Study on Arsenic Methyltransferase Expressed in Recombinant E. coli

Abstract

This study aimed to facilitate efficient arsenic detoxification by inducing the microbial methylation of inorganic arsenic. Recombinant Escherichia coli strains K63 and KC42 were transformed to overexpress arsenic methyltransferase, and the methylation of inorganic arsenic was evaluated using the enzyme extracted from these strains. To ensure continuous reactions by maintaining enzymatic activity, the extracted enzyme was immobilized in microcapsules (MC) to catalyze the methylation of inorganic arsenic.
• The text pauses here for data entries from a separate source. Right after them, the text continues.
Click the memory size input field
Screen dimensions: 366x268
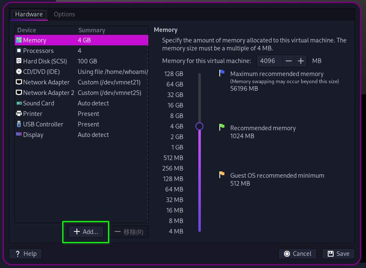(269, 61)
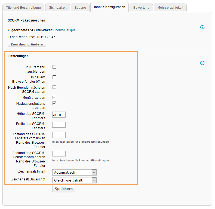Switch to Titel und Beschreibung tab
The image size is (215, 209).
tap(23, 8)
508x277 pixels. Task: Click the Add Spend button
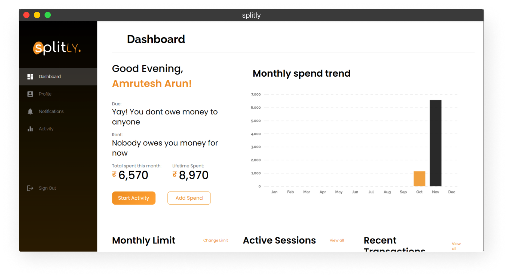pos(189,198)
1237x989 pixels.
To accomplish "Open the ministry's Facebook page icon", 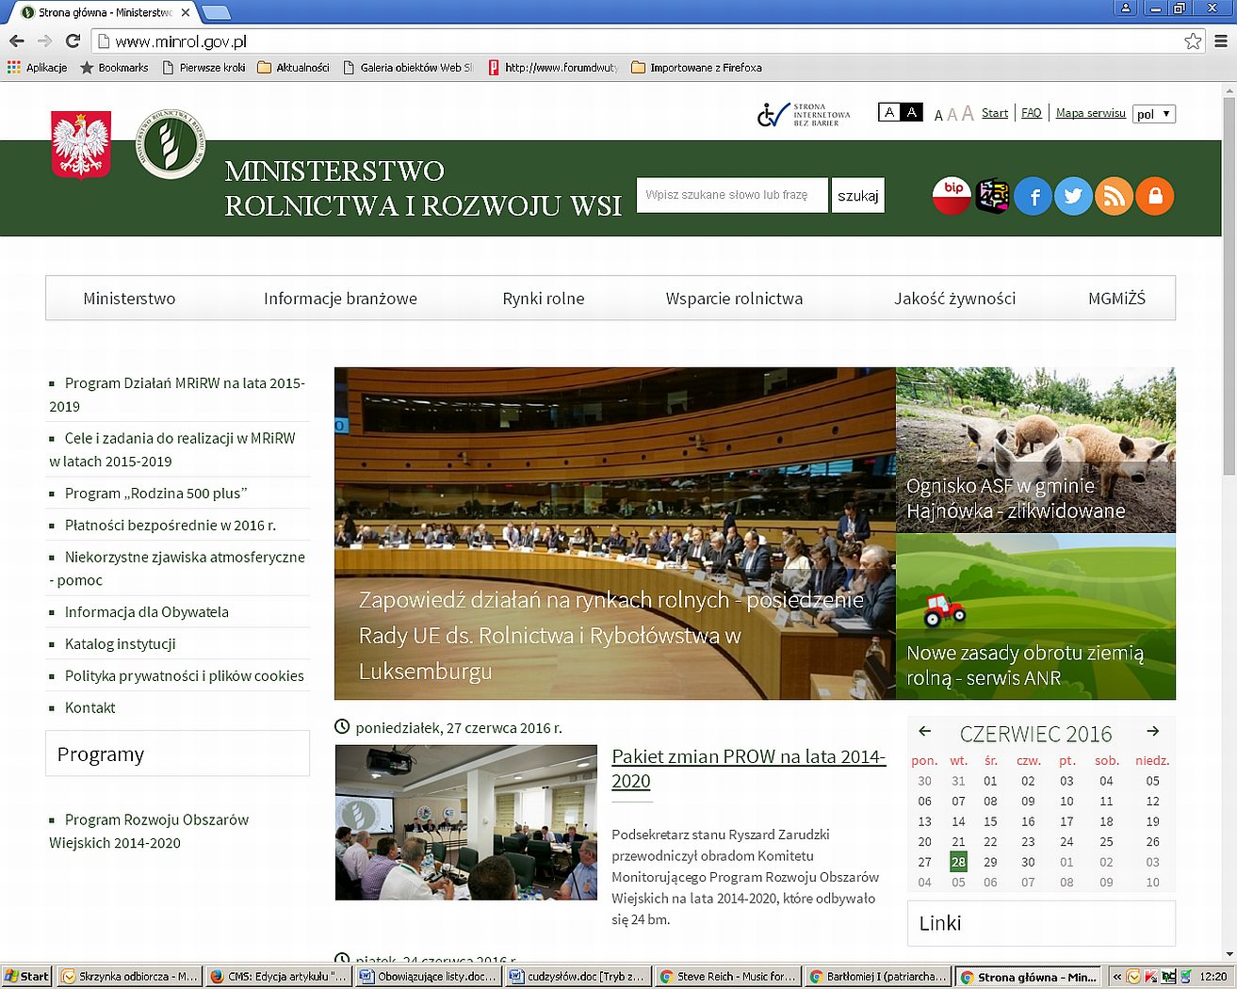I will (1034, 196).
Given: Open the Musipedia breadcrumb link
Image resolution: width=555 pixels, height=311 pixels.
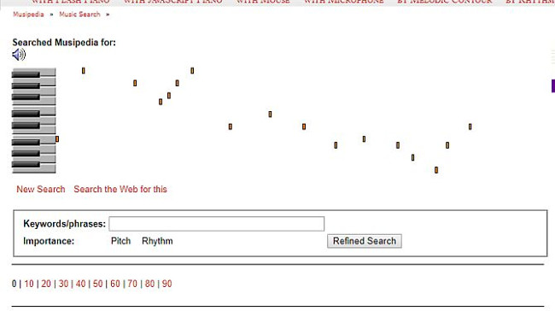Looking at the screenshot, I should pyautogui.click(x=28, y=15).
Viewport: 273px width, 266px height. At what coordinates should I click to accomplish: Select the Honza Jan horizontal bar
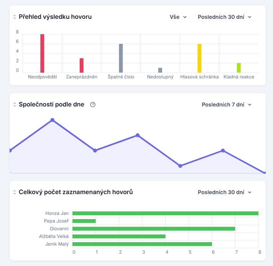pyautogui.click(x=165, y=213)
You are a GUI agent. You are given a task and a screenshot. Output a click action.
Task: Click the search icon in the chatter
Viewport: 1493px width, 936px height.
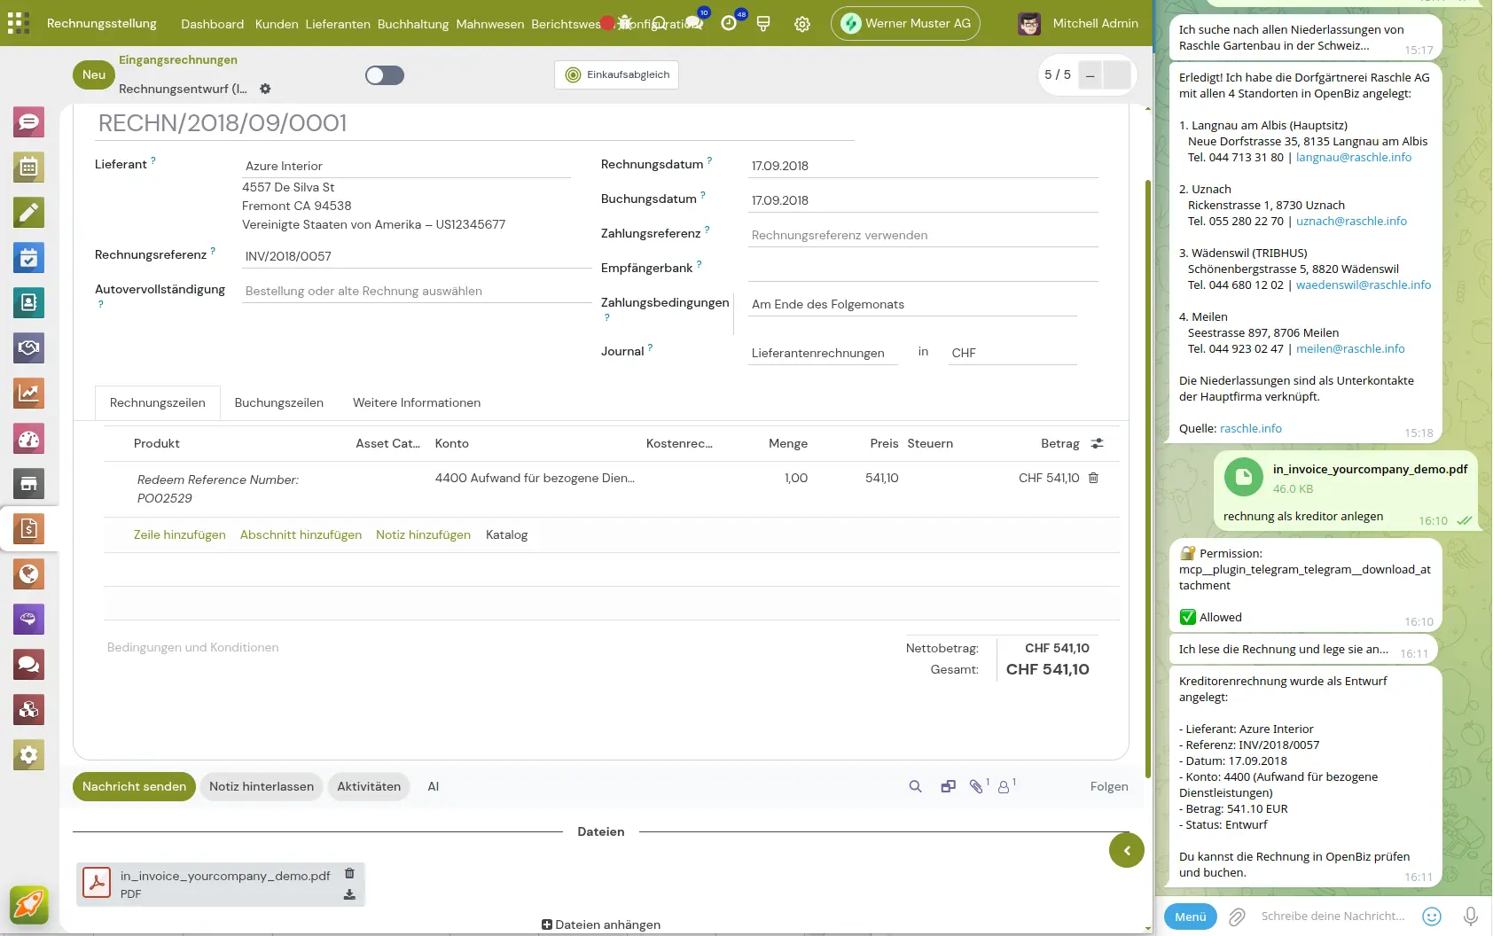pyautogui.click(x=915, y=786)
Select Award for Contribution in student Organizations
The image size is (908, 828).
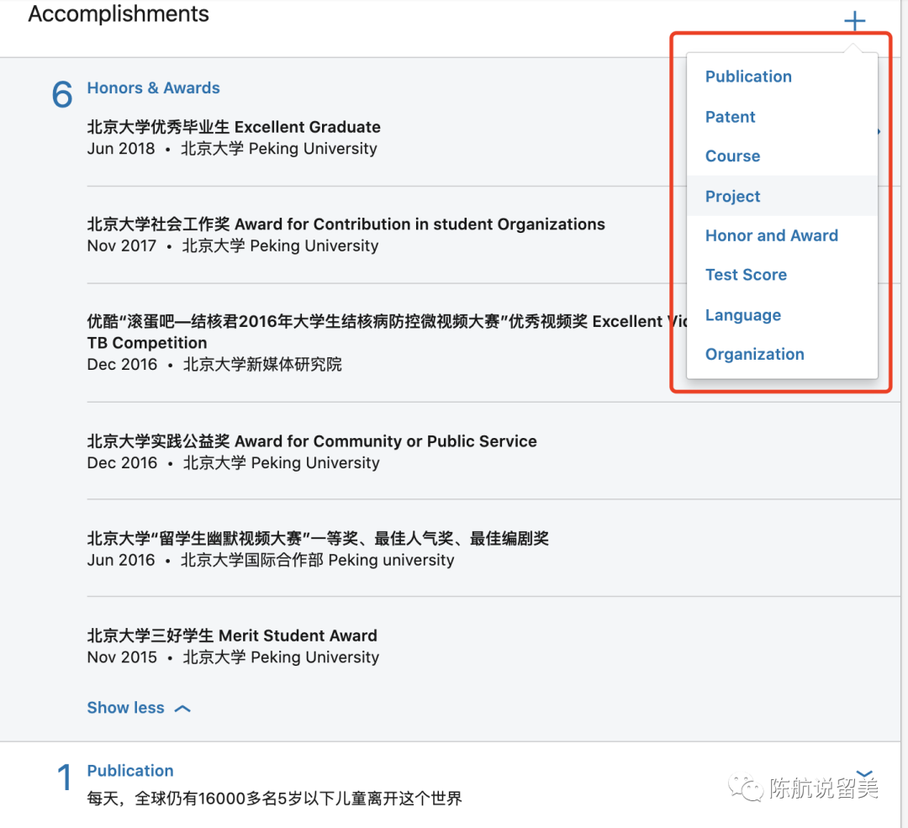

The total yield of methylated organic arsenic compounds in strain K63 was 32.9% (after 2 h of incubation at pH 7.0 and 35°C), of which trimethyl arsenic compounds (TMAC) accounted for 8.3%. The total yield in strain KC42 was 35.9% (after 2 h of incubation at pH 6.5 and 35°C), of which TMAC accounted for 10.8%. When arsenic was methylated using MC prepared with the crude enzyme solution, the total yield of methylated organic arsenic compounds was 12.6% and 5.7% in strains K63 and KC42, respectively. The residual enzymatic activity was calculated to be 53.1% and 48.8% in strains K63 and KC42, respectively. Future studies should aim to increase the residual enzymatic activity, thus elevating the yield of organic arsenic compounds, by optimizing the conditions for enzyme immobilization in MCs.